▶ [EXERCISE PROMPT]
Extract the entries in their exact form.

[PROVIDED INFORMATION]

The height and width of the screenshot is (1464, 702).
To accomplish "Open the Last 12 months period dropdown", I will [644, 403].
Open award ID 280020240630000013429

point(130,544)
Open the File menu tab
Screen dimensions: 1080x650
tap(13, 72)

[/PROVIDED INFORMATION]

▶ [SOLUTION FOR THIS TASK]
The height and width of the screenshot is (1464, 702).
To accomplish "Open the Last 12 months period dropdown", I will [644, 403].
Open award ID 280020240630000013429

point(130,544)
Open the File menu tab
Screen dimensions: 1080x650
tap(13, 72)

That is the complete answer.